Como en los días del diluvio
Cristo declara que la condición del mundo será como en los días anteriores al diluvio y como en tiempos de Sodoma y Gomorra. Todo intento de los pensamientos del corazón será de continuo el mal. Estamos viviendo en la víspera misma de ese tiempo pavoroso, y la lección del ayuno del Salvador debe grabarse en nuestro corazón. Únicamente por la indecible angustia que soportó Cristo podemos estimar el mal que representa el complacer sin freno los apetitos. Su ejemplo demuestra que nuestra única esperanza de vida eterna consiste en sujetar los apetitos y pasiones a la voluntad de Dios.
En nuestra propia fortaleza, nos es imposible negarnos a los clamores de nuestra naturaleza caída. Cristo sabía que el enemigo se acercaría a todo ser humano para aprovecharse de las debilidades hereditarias y entrampar, mediante sus falsas insinuaciones, a todos aquellos que no confían en Dios. Y recorriendo el terreno que el hombre debe recorrer, nuestro Señor ha preparado el camino para que venzamos.

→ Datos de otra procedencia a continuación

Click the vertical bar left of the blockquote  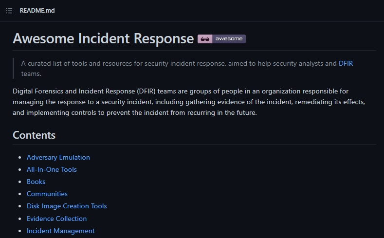pyautogui.click(x=14, y=69)
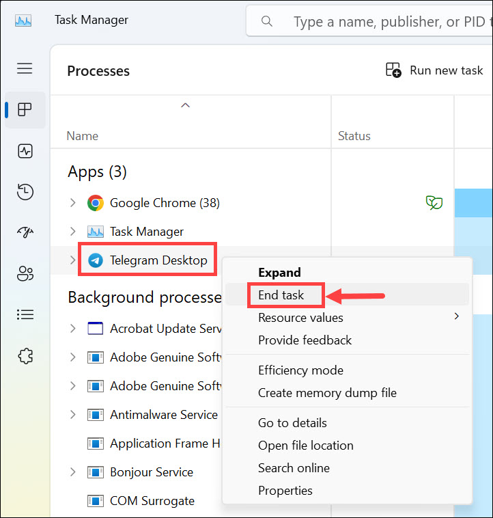Open the Users sidebar icon
493x518 pixels.
(25, 274)
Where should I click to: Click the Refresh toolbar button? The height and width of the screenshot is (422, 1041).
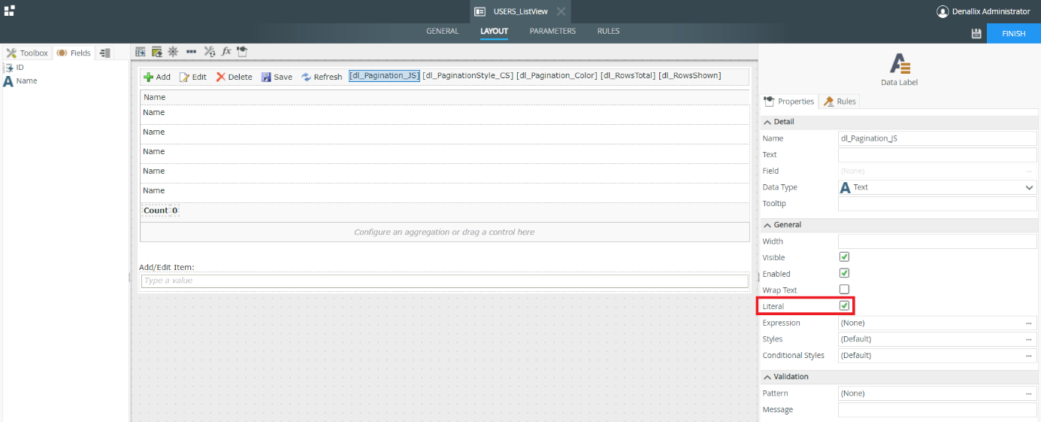(322, 77)

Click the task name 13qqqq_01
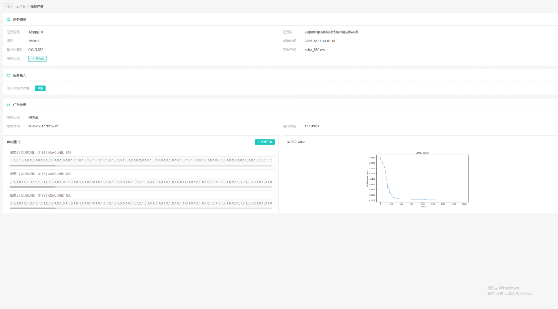coord(36,32)
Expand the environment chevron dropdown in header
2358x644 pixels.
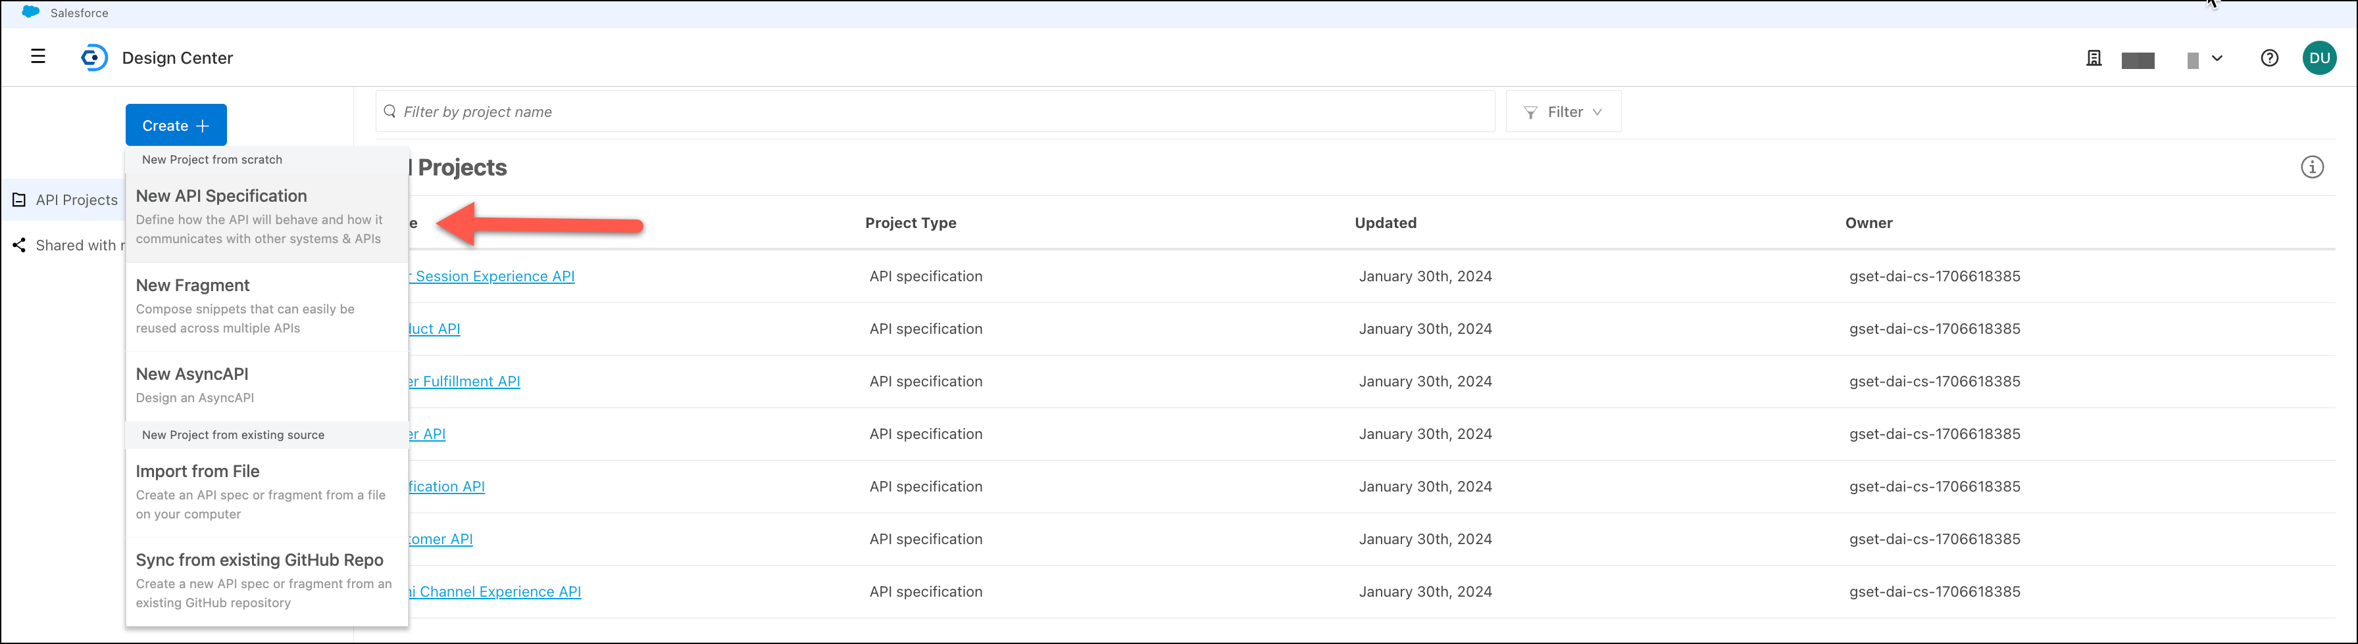[x=2216, y=59]
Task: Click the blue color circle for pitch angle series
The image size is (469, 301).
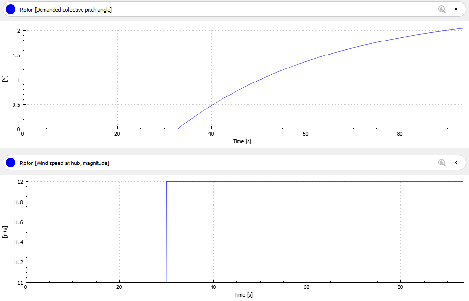Action: (x=11, y=9)
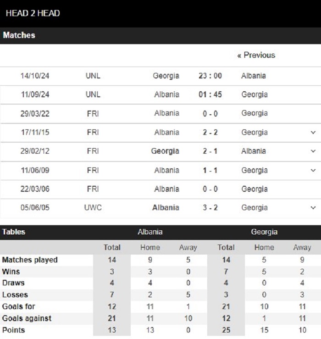Image resolution: width=321 pixels, height=339 pixels.
Task: Expand the 17/11/15 Albania 2-2 Georgia match
Action: [313, 132]
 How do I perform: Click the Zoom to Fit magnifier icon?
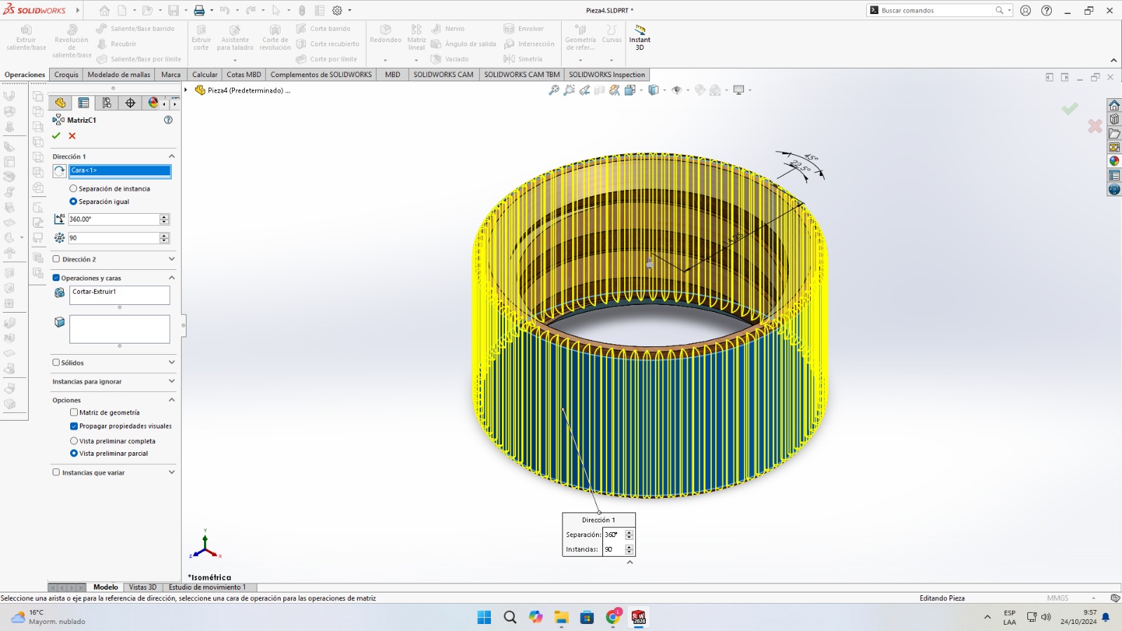click(x=554, y=90)
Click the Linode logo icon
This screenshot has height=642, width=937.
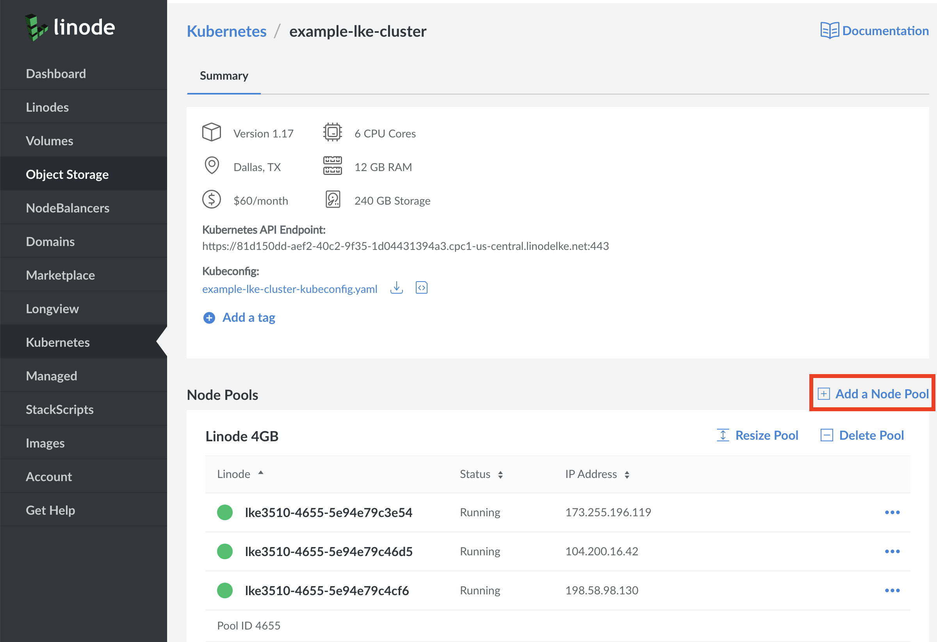pyautogui.click(x=36, y=27)
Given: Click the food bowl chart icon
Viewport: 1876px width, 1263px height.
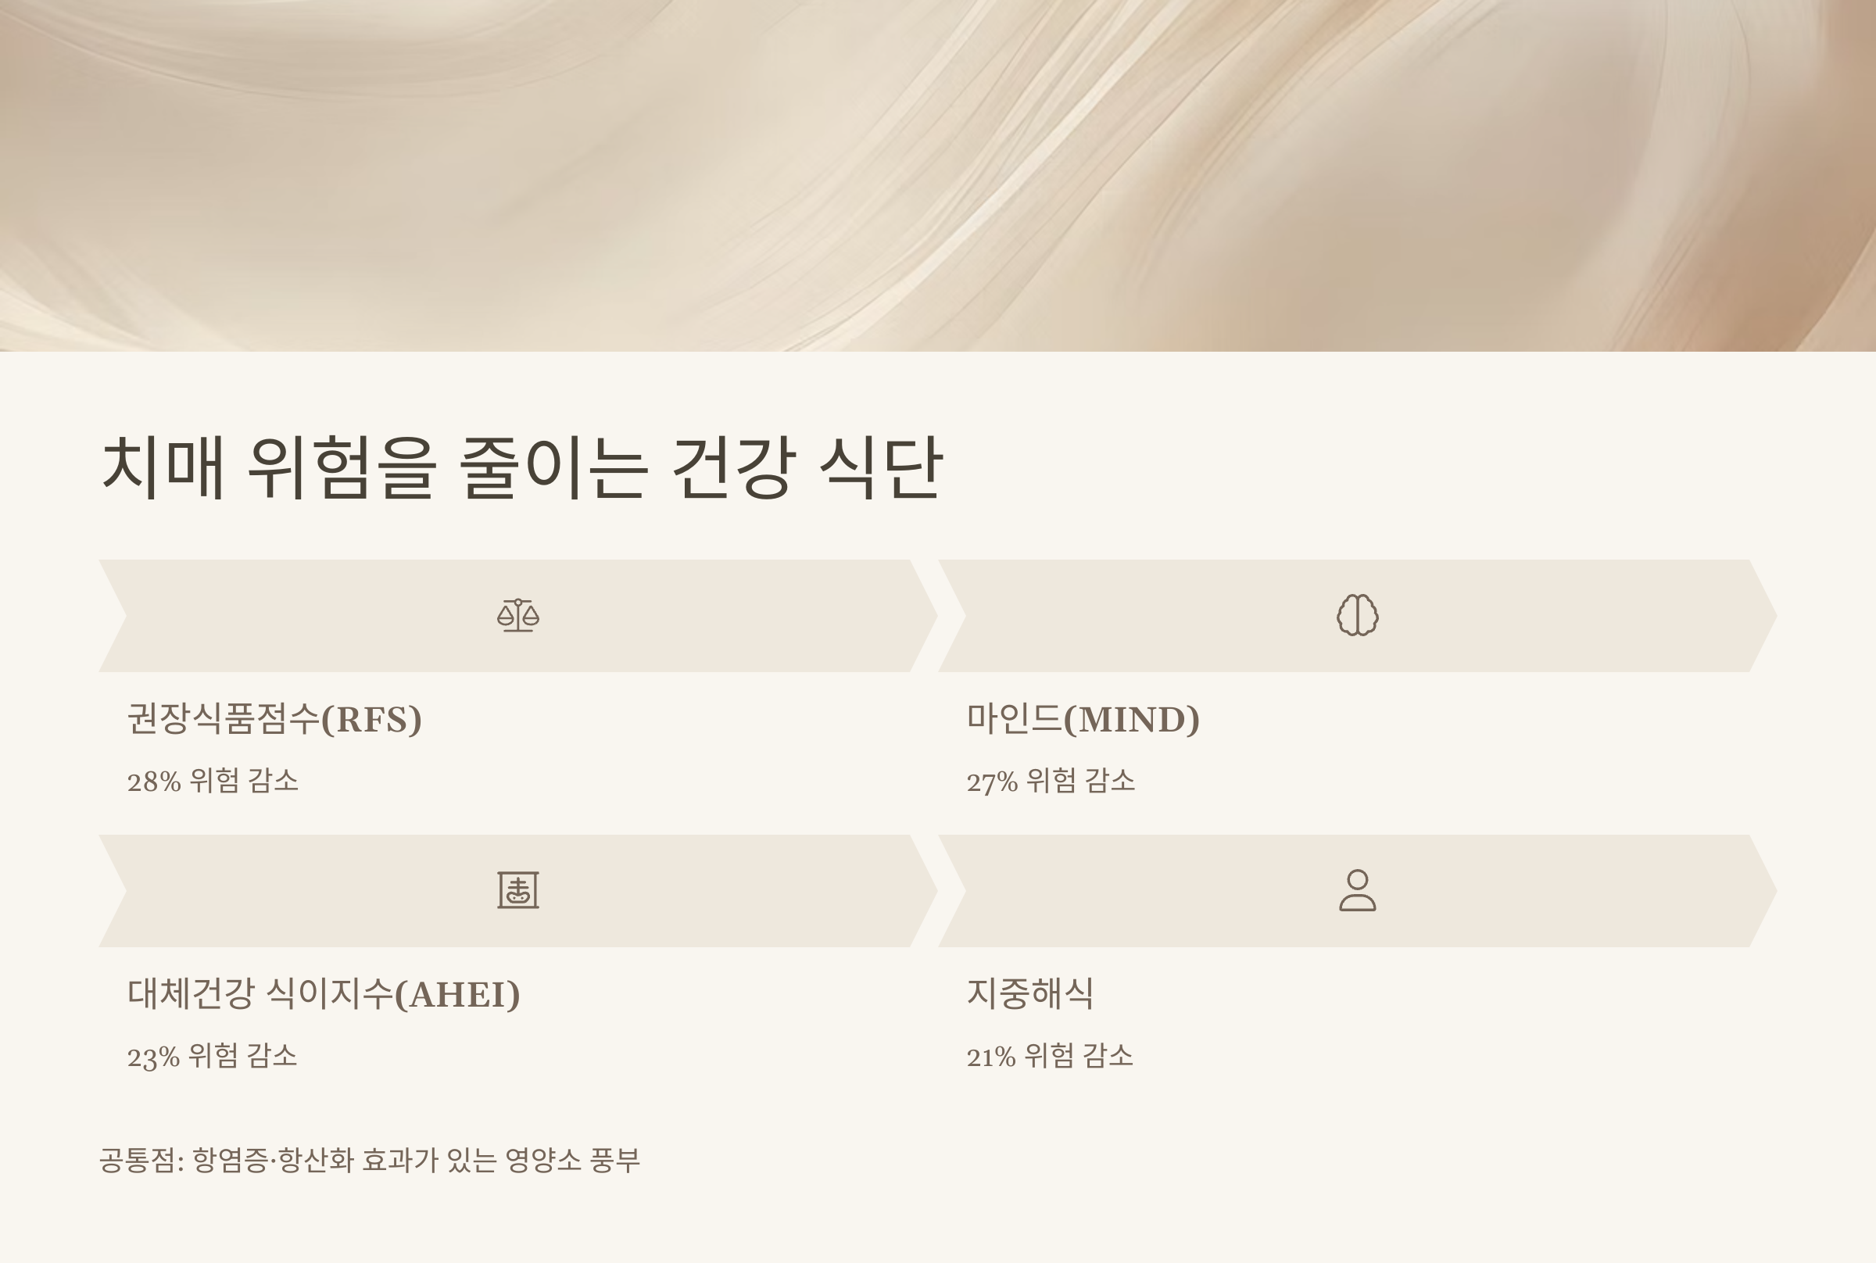Looking at the screenshot, I should tap(518, 891).
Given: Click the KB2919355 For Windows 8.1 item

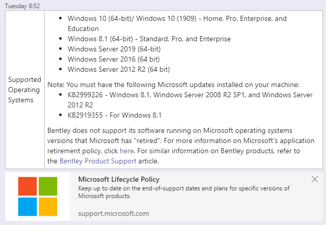Looking at the screenshot, I should pyautogui.click(x=115, y=115).
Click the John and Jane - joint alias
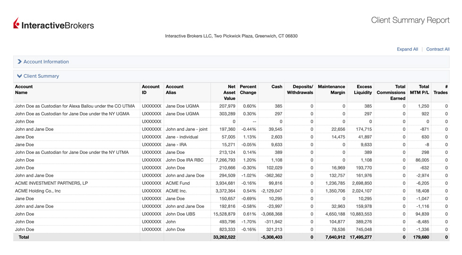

No es su voluntad que seamos puestos en desventaja en el conflicto con Satanás. No quiere que nos intimiden ni desalienten los asaltos de la serpiente. “Tened buen ánimo—dice;—yo he vencido al mundo”, Juan 16:33. Considere la tentación de Jesús en el desierto todo aquel que lucha contra el poder del apetito. Véale en su agonía sobre la cruz cuando exclamó: “Sed tengo”. Él padeció todo lo que nos puede tocar sufrir. Su victoria es nuestra.